**Exercise details**
Render every line of the rows below as a Markdown table with two columns, No. and Line. Number the lines in order and leave out any blank ones.
======== Supplied data
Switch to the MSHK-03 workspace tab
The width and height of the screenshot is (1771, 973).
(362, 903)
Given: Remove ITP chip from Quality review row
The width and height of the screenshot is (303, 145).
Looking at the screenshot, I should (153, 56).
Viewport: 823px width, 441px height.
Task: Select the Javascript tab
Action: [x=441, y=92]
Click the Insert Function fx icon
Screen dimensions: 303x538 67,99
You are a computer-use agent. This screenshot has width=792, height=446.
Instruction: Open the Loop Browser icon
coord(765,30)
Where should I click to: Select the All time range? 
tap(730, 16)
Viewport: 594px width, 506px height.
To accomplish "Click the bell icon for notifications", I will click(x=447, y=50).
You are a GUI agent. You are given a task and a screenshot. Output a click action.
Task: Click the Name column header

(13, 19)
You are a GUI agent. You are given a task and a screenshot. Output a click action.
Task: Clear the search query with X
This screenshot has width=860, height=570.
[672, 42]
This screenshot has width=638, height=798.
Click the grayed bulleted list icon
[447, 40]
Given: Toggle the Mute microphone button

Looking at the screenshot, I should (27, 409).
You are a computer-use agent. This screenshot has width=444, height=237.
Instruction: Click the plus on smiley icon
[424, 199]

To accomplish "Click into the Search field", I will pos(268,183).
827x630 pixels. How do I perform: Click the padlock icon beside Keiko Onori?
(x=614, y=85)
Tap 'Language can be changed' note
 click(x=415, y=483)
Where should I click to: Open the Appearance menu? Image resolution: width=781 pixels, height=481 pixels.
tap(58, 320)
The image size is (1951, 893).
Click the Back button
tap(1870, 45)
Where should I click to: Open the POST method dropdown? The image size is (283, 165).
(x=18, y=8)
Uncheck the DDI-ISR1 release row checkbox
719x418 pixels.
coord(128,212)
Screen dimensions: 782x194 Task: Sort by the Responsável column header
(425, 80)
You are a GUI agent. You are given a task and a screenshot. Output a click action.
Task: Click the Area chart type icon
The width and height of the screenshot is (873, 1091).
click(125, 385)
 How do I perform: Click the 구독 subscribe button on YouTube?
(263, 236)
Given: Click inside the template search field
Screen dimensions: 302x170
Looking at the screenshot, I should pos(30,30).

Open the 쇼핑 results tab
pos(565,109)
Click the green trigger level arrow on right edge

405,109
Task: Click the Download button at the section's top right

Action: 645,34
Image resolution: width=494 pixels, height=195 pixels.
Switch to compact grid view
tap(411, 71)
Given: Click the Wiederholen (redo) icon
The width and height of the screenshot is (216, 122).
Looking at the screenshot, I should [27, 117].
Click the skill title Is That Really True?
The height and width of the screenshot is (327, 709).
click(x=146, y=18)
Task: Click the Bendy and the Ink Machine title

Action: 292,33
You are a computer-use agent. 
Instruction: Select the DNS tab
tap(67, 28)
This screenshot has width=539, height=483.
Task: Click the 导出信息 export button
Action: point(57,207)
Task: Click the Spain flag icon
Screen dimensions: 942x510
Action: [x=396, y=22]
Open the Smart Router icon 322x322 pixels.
================
**The solution**
| No. | Line |
|---|---|
| 1 | Switch to the MSHK-03 workspace tab |
| 2 | The width and height of the screenshot is (1771, 973). |
| 3 | (362, 903) |
| 4 | Given: Remove ITP chip from Quality review row |
| 5 | The width and height of the screenshot is (303, 145). |
| 6 | Looking at the screenshot, I should (153, 56). |
| 7 | Viewport: 823px width, 441px height. |
| 8 | Task: Select the Javascript tab |
| 9 | Action: [x=441, y=92] |
| 10 | Click the Insert Function fx icon |
| 11 | Screen dimensions: 303x538 67,99 |
| 12 | You are a computer-use agent. This screenshot has width=792, height=446. |
| 13 | Instruction: Open the Loop Browser icon |
| 14 | coord(765,30) |
| 15 | Where should I click to: Select the All time range?  |
| 16 | tap(730, 16) |
| 17 | Viewport: 594px width, 506px height. |
| 18 | To accomplish "Click the bell icon for notifications", I will click(x=447, y=50). |
| 19 | You are a GUI agent. You are given a task and a screenshot. Output a click action. |
| 20 | Task: Click the Name column header |
| 21 | (13, 19) |
| 22 | You are a GUI agent. You are given a task and a screenshot. Output a click action. |
| 23 | Task: Clear the search query with X |
| 24 | This screenshot has width=860, height=570. |
| 25 | [672, 42] |
| 26 | This screenshot has width=638, height=798. |
| 27 | Click the grayed bulleted list icon |
| 28 | [447, 40] |
| 29 | Given: Toggle the Mute microphone button |
| 30 | Looking at the screenshot, I should (27, 409). |
| 31 | You are a computer-use agent. This screenshot has width=444, height=237. |
| 32 | Instruction: Click the plus on smiley icon |
| 33 | [424, 199] |
| 34 | To accomplish "Click into the Search field", I will pos(268,183). |
| 35 | 827x630 pixels. How do I perform: Click the padlock icon beside Keiko Onori? |
| 36 | (x=614, y=85) |
| 37 | Tap 'Language can be changed' note |
| 38 |  click(x=415, y=483) |
| 39 | Where should I click to: Open the Appearance menu? Image resolution: width=781 pixels, height=481 pixels. |
| 40 | tap(58, 320) |
| 41 | The image size is (1951, 893). |
| 42 | Click the Back button |
| 43 | tap(1870, 45) |
| 44 | Where should I click to: Open the POST method dropdown? The image size is (283, 165). |
| 45 | (x=18, y=8) |
| 46 | Uncheck the DDI-ISR1 release row checkbox |
| 47 | 719x418 pixels. |
| 48 | coord(128,212) |
| 49 | Screen dimensions: 782x194 Task: Sort by the Responsável column header |
| 50 | (425, 80) |
| 51 | You are a GUI agent. You are given a task and a screenshot. Output a click action. |
| 52 | Task: Click the Area chart type icon |
| 53 | The width and height of the screenshot is (873, 1091). |
| 54 | click(125, 385) |
| 55 |  How do I perform: Click the 구독 subscribe button on YouTube? |
| 56 | (263, 236) |
| 57 | Given: Click inside the template search field |
| 58 | Screen dimensions: 302x170 |
| 59 | Looking at the screenshot, I should pos(30,30). |
| 60 | Open the 쇼핑 results tab |
| 61 | pos(565,109) |
| 62 | Click the green trigger level arrow on right edge |
| 63 | 405,109 |
| 64 | Task: Click the Download button at the section's top right |
| 65 | Action: 645,34 |
| 66 | Image resolution: width=494 pixels, height=195 pixels. |
| 67 | Switch to compact grid view |
| 68 | tap(411, 71) |
| 69 | Given: Click the Wiederholen (redo) icon |
| 70 | The width and height of the screenshot is (216, 122). |
| 71 | Looking at the screenshot, I should [27, 117]. |
| 72 | Click the skill title Is That Really True? |
| 73 | The height and width of the screenshot is (327, 709). |
| 74 | click(x=146, y=18) |
| 75 | Task: Click the Bendy and the Ink Machine title |
| 76 | Action: 292,33 |
| 77 | You are a computer-use agent.  |
| 78 | Instruction: Select the DNS tab |
| 79 | tap(67, 28) |
| 80 | This screenshot has width=539, height=483. |
| 81 | Task: Click the 导出信息 export button |
| 82 | Action: point(57,207) |
| 83 | Task: Click the Spain flag icon |
| 84 | Screen dimensions: 942x510 |
| 85 | Action: [x=396, y=22] |
| 86 | Open the Smart Router icon 322x322 pixels. |